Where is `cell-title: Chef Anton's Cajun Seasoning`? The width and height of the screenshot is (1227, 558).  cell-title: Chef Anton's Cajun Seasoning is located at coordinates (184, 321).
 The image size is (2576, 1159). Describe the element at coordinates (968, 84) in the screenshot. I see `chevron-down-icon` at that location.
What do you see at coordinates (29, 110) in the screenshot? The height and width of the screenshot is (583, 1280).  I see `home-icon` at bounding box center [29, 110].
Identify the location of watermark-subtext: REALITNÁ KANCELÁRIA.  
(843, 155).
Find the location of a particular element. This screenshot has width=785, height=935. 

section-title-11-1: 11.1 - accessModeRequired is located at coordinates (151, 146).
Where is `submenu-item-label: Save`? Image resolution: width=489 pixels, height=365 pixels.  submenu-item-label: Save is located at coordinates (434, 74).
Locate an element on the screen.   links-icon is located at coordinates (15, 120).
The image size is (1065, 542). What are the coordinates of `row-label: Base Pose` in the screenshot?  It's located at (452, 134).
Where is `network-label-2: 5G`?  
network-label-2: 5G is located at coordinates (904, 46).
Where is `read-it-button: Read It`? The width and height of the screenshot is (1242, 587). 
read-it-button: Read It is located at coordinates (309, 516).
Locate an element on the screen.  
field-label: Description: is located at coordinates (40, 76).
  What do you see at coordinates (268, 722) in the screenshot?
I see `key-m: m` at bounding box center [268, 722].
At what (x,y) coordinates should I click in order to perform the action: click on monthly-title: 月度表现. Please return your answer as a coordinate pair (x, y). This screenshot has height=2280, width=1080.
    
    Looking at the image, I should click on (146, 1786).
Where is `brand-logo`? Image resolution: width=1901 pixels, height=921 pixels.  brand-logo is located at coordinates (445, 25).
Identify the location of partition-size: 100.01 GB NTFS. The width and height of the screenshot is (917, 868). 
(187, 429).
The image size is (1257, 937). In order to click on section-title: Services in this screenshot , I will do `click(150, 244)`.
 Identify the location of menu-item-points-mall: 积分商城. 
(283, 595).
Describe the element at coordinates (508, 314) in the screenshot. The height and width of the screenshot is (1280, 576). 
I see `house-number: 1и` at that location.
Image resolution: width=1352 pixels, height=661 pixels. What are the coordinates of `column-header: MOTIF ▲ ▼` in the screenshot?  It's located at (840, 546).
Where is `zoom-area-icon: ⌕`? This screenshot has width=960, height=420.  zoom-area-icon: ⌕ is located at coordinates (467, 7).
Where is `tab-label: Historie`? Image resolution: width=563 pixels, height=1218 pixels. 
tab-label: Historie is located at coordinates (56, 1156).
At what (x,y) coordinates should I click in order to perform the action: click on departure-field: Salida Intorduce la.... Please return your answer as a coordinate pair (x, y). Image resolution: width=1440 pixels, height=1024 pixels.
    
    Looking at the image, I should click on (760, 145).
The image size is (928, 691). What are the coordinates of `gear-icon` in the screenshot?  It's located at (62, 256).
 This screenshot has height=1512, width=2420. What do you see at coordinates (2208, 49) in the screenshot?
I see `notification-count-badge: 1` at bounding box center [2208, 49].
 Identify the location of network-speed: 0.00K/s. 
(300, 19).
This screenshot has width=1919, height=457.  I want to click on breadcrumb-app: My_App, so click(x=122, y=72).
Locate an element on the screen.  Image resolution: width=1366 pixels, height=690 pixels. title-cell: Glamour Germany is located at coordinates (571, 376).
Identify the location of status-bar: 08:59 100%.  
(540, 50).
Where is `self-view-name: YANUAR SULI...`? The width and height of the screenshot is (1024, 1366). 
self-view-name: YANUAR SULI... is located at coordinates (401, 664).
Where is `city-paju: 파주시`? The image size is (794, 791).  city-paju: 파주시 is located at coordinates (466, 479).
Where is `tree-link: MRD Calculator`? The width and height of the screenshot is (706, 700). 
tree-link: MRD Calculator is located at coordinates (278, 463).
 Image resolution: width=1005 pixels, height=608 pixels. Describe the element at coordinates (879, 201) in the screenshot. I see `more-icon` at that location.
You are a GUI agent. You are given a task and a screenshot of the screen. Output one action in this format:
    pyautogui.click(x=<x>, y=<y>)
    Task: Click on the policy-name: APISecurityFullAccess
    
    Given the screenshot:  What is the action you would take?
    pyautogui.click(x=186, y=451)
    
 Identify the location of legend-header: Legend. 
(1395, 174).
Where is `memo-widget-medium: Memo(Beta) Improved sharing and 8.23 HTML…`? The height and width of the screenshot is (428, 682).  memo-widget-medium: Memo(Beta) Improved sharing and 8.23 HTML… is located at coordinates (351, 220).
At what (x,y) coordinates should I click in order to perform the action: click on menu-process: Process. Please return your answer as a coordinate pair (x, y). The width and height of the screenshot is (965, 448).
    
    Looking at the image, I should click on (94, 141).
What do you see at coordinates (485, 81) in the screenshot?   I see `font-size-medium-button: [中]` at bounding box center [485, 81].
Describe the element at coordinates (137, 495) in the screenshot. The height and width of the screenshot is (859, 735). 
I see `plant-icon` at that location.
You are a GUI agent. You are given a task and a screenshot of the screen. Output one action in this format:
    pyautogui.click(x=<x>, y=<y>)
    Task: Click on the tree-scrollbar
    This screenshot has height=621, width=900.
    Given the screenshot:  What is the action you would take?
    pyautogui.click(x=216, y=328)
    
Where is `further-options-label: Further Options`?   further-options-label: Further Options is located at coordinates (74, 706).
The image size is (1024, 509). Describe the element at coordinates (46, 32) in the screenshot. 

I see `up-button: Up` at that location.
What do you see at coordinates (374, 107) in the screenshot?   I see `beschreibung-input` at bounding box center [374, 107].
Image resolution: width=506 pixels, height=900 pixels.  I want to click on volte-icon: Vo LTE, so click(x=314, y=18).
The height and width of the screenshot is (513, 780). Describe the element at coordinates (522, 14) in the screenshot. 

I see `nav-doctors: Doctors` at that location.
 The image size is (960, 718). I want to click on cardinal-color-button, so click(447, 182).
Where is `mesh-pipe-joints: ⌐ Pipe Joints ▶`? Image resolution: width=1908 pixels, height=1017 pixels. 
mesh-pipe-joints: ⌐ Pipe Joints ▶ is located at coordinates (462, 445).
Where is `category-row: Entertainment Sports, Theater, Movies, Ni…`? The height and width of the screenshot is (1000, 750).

□ □ □

Please rewrite all of the material above as a numbered list, leaving out the blank lines.

1. Where is `cell-title: Chef Anton's Cajun Seasoning`? The width and height of the screenshot is (1227, 558).  cell-title: Chef Anton's Cajun Seasoning is located at coordinates (184, 321).
2.  The image size is (2576, 1159). Describe the element at coordinates (968, 84) in the screenshot. I see `chevron-down-icon` at that location.
3. What do you see at coordinates (29, 110) in the screenshot? The height and width of the screenshot is (583, 1280).  I see `home-icon` at bounding box center [29, 110].
4. Identify the location of watermark-subtext: REALITNÁ KANCELÁRIA.  
5. (843, 155).
6. Find the location of a particular element. This screenshot has width=785, height=935. 
7. section-title-11-1: 11.1 - accessModeRequired is located at coordinates (151, 146).
8. Where is `submenu-item-label: Save`? Image resolution: width=489 pixels, height=365 pixels.  submenu-item-label: Save is located at coordinates (434, 74).
9. Locate an element on the screen.   links-icon is located at coordinates (15, 120).
10. The image size is (1065, 542). What are the coordinates of `row-label: Base Pose` in the screenshot?  It's located at (452, 134).
11. Where is `network-label-2: 5G`?  
12. network-label-2: 5G is located at coordinates (904, 46).
13. Where is `read-it-button: Read It`? The width and height of the screenshot is (1242, 587). 
14. read-it-button: Read It is located at coordinates (309, 516).
15. Locate an element on the screen.  
16. field-label: Description: is located at coordinates (40, 76).
17.   What do you see at coordinates (268, 722) in the screenshot?
18. I see `key-m: m` at bounding box center [268, 722].
19. At what (x,y) coordinates should I click in order to perform the action: click on monthly-title: 月度表现. Please return your answer as a coordinate pair (x, y). This screenshot has height=2280, width=1080.
20.     Looking at the image, I should click on (146, 1786).
21. Where is `brand-logo`? Image resolution: width=1901 pixels, height=921 pixels.  brand-logo is located at coordinates (445, 25).
22. Identify the location of partition-size: 100.01 GB NTFS. The width and height of the screenshot is (917, 868). 
23. (187, 429).
24. The image size is (1257, 937). In order to click on section-title: Services in this screenshot , I will do `click(150, 244)`.
25.  Identify the location of menu-item-points-mall: 积分商城. 
26. (283, 595).
27. Describe the element at coordinates (508, 314) in the screenshot. The height and width of the screenshot is (1280, 576). 
28. I see `house-number: 1и` at that location.
29. Image resolution: width=1352 pixels, height=661 pixels. What are the coordinates of `column-header: MOTIF ▲ ▼` in the screenshot?  It's located at (840, 546).
30. Where is `zoom-area-icon: ⌕`? This screenshot has width=960, height=420.  zoom-area-icon: ⌕ is located at coordinates (467, 7).
31. Where is `tab-label: Historie`? Image resolution: width=563 pixels, height=1218 pixels. 
32. tab-label: Historie is located at coordinates (56, 1156).
33. At what (x,y) coordinates should I click in order to perform the action: click on departure-field: Salida Intorduce la.... Please return your answer as a coordinate pair (x, y). Image resolution: width=1440 pixels, height=1024 pixels.
34.     Looking at the image, I should click on (760, 145).
35. The image size is (928, 691). What are the coordinates of `gear-icon` in the screenshot?  It's located at (62, 256).
36.  This screenshot has height=1512, width=2420. What do you see at coordinates (2208, 49) in the screenshot?
37. I see `notification-count-badge: 1` at bounding box center [2208, 49].
38.  Identify the location of network-speed: 0.00K/s. 
39. (300, 19).
40. This screenshot has width=1919, height=457.  I want to click on breadcrumb-app: My_App, so click(x=122, y=72).
41. Locate an element on the screen.  Image resolution: width=1366 pixels, height=690 pixels. title-cell: Glamour Germany is located at coordinates (571, 376).
42. Identify the location of status-bar: 08:59 100%.  
43. (540, 50).
44. Where is `self-view-name: YANUAR SULI...`? The width and height of the screenshot is (1024, 1366). 
45. self-view-name: YANUAR SULI... is located at coordinates (401, 664).
46. Where is `city-paju: 파주시`? The image size is (794, 791).  city-paju: 파주시 is located at coordinates (466, 479).
47. Where is `tree-link: MRD Calculator`? The width and height of the screenshot is (706, 700). 
48. tree-link: MRD Calculator is located at coordinates (278, 463).
49.  Image resolution: width=1005 pixels, height=608 pixels. Describe the element at coordinates (879, 201) in the screenshot. I see `more-icon` at that location.
50. You are a GUI agent. You are given a task and a screenshot of the screen. Output one action in this format:
51.     pyautogui.click(x=<x>, y=<y>)
52.     Task: Click on the policy-name: APISecurityFullAccess
53.     Given the screenshot:  What is the action you would take?
54.     pyautogui.click(x=186, y=451)
55.  Identify the location of legend-header: Legend. 
56. (1395, 174).
57. Where is `memo-widget-medium: Memo(Beta) Improved sharing and 8.23 HTML…`? The height and width of the screenshot is (428, 682).  memo-widget-medium: Memo(Beta) Improved sharing and 8.23 HTML… is located at coordinates (351, 220).
58. At what (x,y) coordinates should I click in order to perform the action: click on menu-process: Process. Please return your answer as a coordinate pair (x, y). The width and height of the screenshot is (965, 448).
59.     Looking at the image, I should click on (94, 141).
60. What do you see at coordinates (485, 81) in the screenshot?   I see `font-size-medium-button: [中]` at bounding box center [485, 81].
61. Describe the element at coordinates (137, 495) in the screenshot. The height and width of the screenshot is (859, 735). 
62. I see `plant-icon` at that location.
63. You are a GUI agent. You are given a task and a screenshot of the screen. Output one action in this format:
64.     pyautogui.click(x=<x>, y=<y>)
65.     Task: Click on the tree-scrollbar
66.     This screenshot has height=621, width=900.
67.     Given the screenshot:  What is the action you would take?
68.     pyautogui.click(x=216, y=328)
69. Where is `further-options-label: Further Options`?   further-options-label: Further Options is located at coordinates (74, 706).
70. The image size is (1024, 509). Describe the element at coordinates (46, 32) in the screenshot. 
71. I see `up-button: Up` at that location.
72. What do you see at coordinates (374, 107) in the screenshot?   I see `beschreibung-input` at bounding box center [374, 107].
73. Image resolution: width=506 pixels, height=900 pixels.  I want to click on volte-icon: Vo LTE, so click(x=314, y=18).
74. The height and width of the screenshot is (513, 780). Describe the element at coordinates (522, 14) in the screenshot. 
75. I see `nav-doctors: Doctors` at that location.
76.  The image size is (960, 718). I want to click on cardinal-color-button, so click(447, 182).
77. Where is `mesh-pipe-joints: ⌐ Pipe Joints ▶`? Image resolution: width=1908 pixels, height=1017 pixels. 
78. mesh-pipe-joints: ⌐ Pipe Joints ▶ is located at coordinates (462, 445).
79. Where is `category-row: Entertainment Sports, Theater, Movies, Ni…`? The height and width of the screenshot is (1000, 750).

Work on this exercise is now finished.